Aby Tom Cyriac is an Indian composer, arranger and programmer. He is a well known music arranger and programmer to major music composers in the Indian film industry.

Early life
Aby Tom Cyriac was born in Kanjirappally, Kottayam, Kerala to Mr.Cyriac Thomas and Mrs.Shaji Cyriac.

His musical abilities were spotted early in his life, and he started working with church choirs when he was studying in 5th standard. At such a young age, he had also started playing for several stage programs. He started exploring his music life when he met Fr. Sebastian Vechookarottu who is a Priest as well as a musician. It was Fr. Sebastian who opened him the wide world of music through different opportunities. The development of his career was through devotional songs and programs.

Career

Music programming and arranging
His interests, later on moved to Music arranging and programming. He got a chance to work for film music when he was in college, doing his B.Com. Since then he has been working in the industry programming and arranging music for many well known composers. Apart from Malayalam, he has got opportunities to work with some of the leading composers in Tamil, Telugu and Kannada film industry as well. By 2021 he has arranged and programmed music for more than 250 movies and 100 Jingles in different languages, including soundtrack and background scores.

**Given task 1:** Reproduce the Aby Tom Cyriac biography from "Music programming and" up to and including "and background scores.", switching "Malayalam" to "Hindi".
**Given task 2:** How would this sentence from the Aby Tom Cyriac biography read in Spanish: "He got a chance to work for film music when he was in college, doing his B.Com."
**Given task 3:** Extend the Aby Tom Cyriac biography with new sentences that pick up after its final one.
The listing that comes next was taken from a separate source.

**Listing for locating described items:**
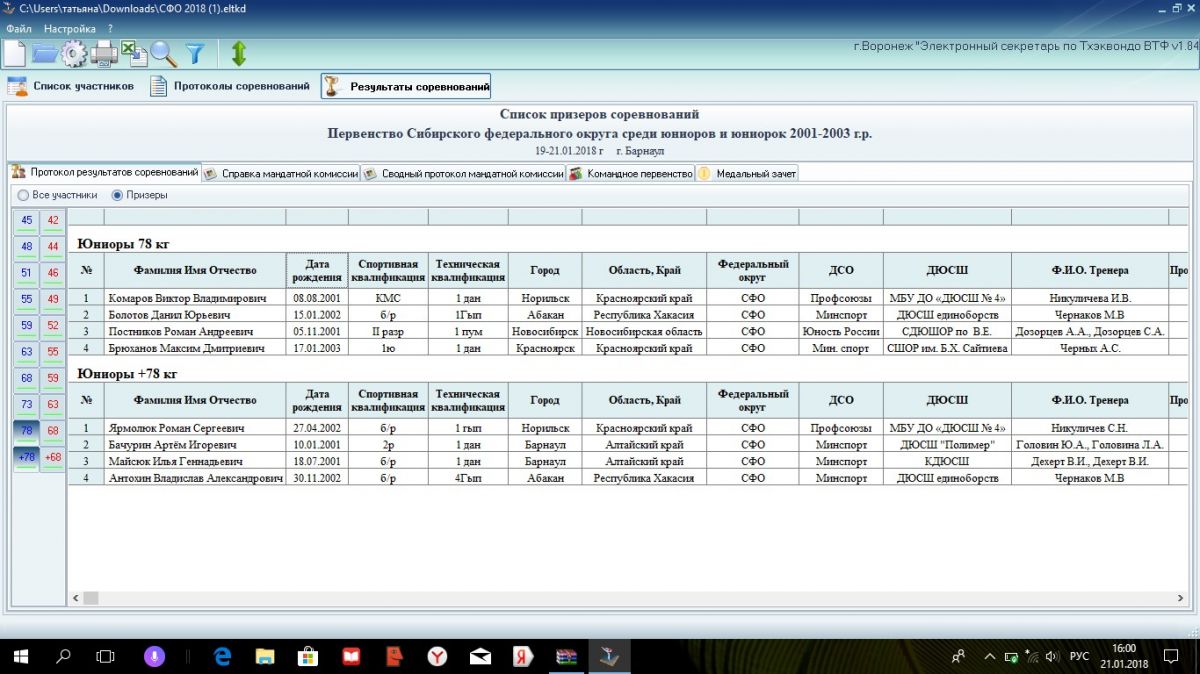Switch to 'Командное первенство' tab

pos(631,174)
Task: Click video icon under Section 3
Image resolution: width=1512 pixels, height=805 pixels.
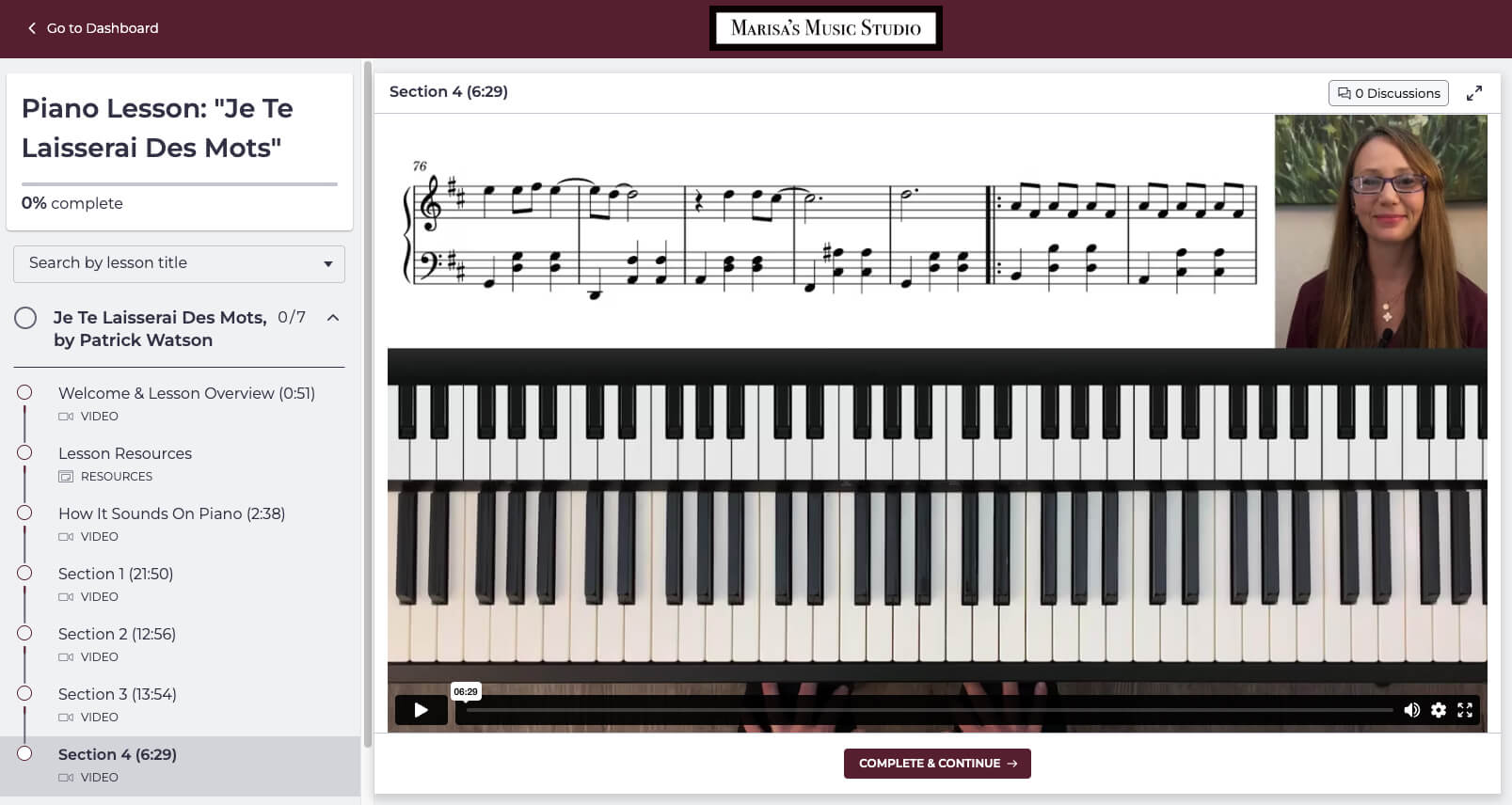Action: click(x=66, y=718)
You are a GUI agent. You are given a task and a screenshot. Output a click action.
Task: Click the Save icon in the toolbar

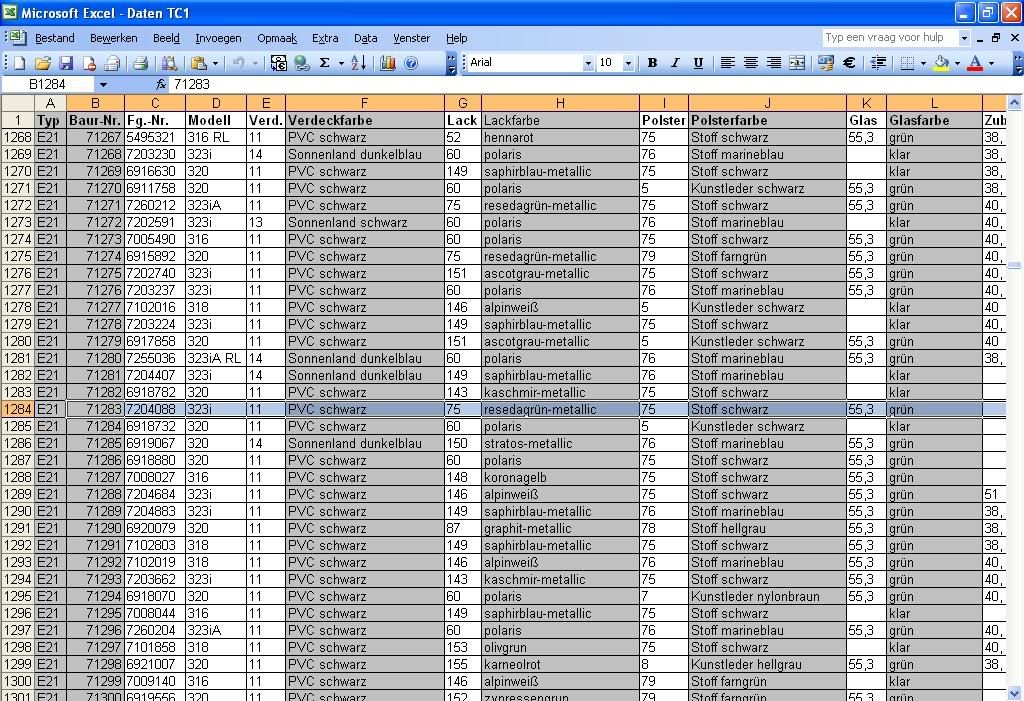click(x=66, y=63)
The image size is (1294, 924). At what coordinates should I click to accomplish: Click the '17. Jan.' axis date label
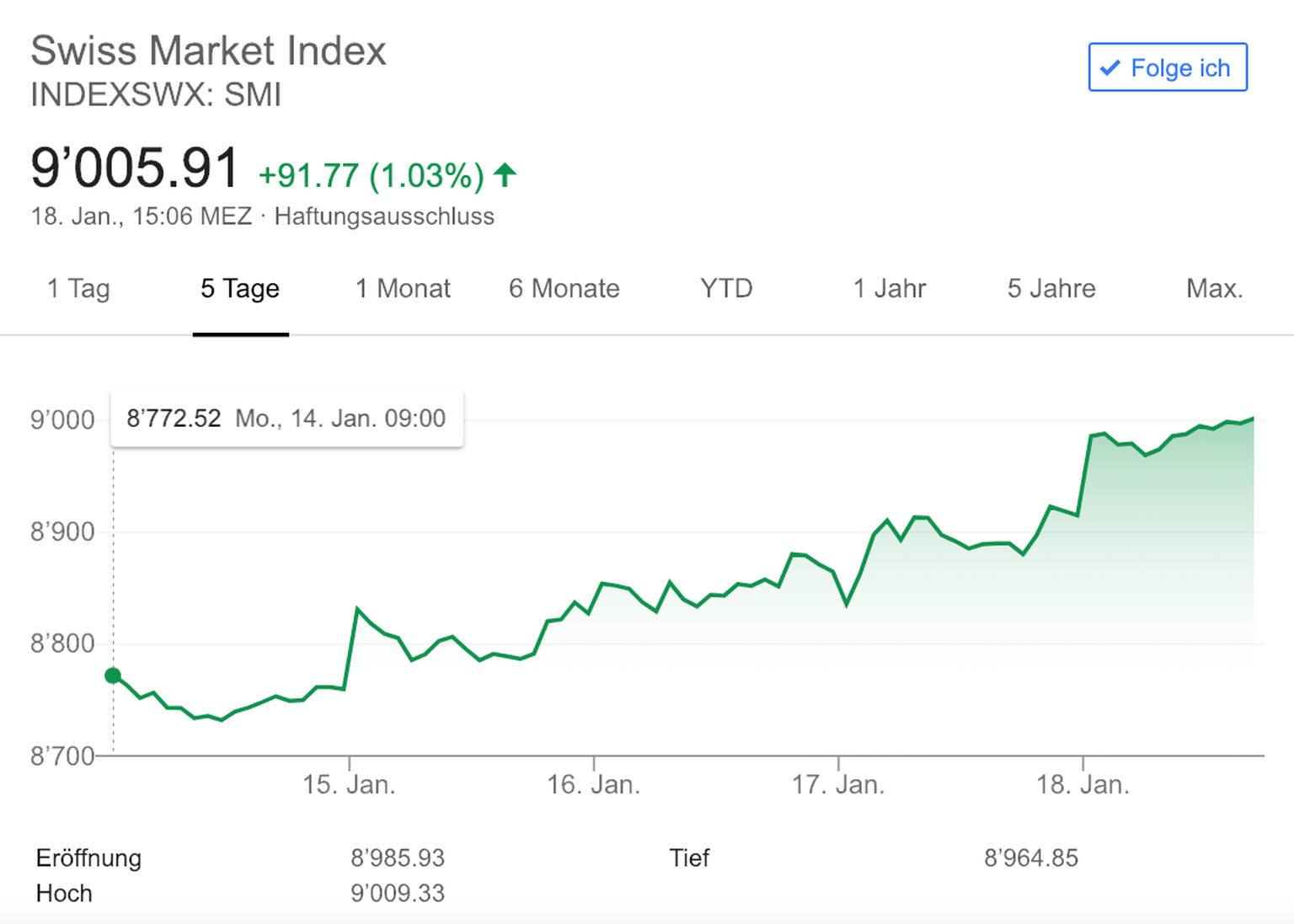coord(838,785)
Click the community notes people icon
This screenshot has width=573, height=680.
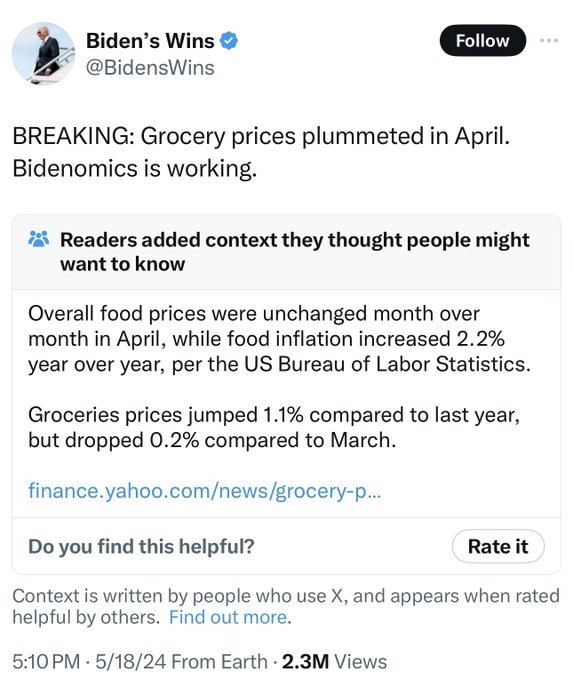[x=39, y=239]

**Task output 1:**
Music programming and arranging
His interests, later on moved to Music arranging and programming. He got a chance to work for film music when he was in college, doing his B.Com. Since then he has been working in the industry programming and arranging music for many well known composers. Apart from Hindi, he has got opportunities to work with some of the leading composers in Tamil, Telugu and Kannada film industry as well. By 2021 he has arranged and programmed music for more than 250 movies and 100 Jingles in different languages, including soundtrack and background scores.

**Task output 2:** Tuvo la oportunidad de trabajar en música de cine cuando estaba en la universidad, cursando su B.Com.

**Task output 3:**
Film scoring and soundtracks
Aby debuted as an independent music composer through the 2013 produced Malayalam movie Second Innings. The movie did not get released due to some technical problems. Later in 2015, he composed music for movie Pavada Starring Prithviraj Sukumaran. The songs were super hit and were in the top charts.

Personal life
Born to Mr. Cyriac Thomas and Mrs. Shaji Cyriac in Kanjirappally, Kottayam Dist. He has a younger sister named Annu Mary Cyriac. He with his parents have settled in Cochin, Kerala.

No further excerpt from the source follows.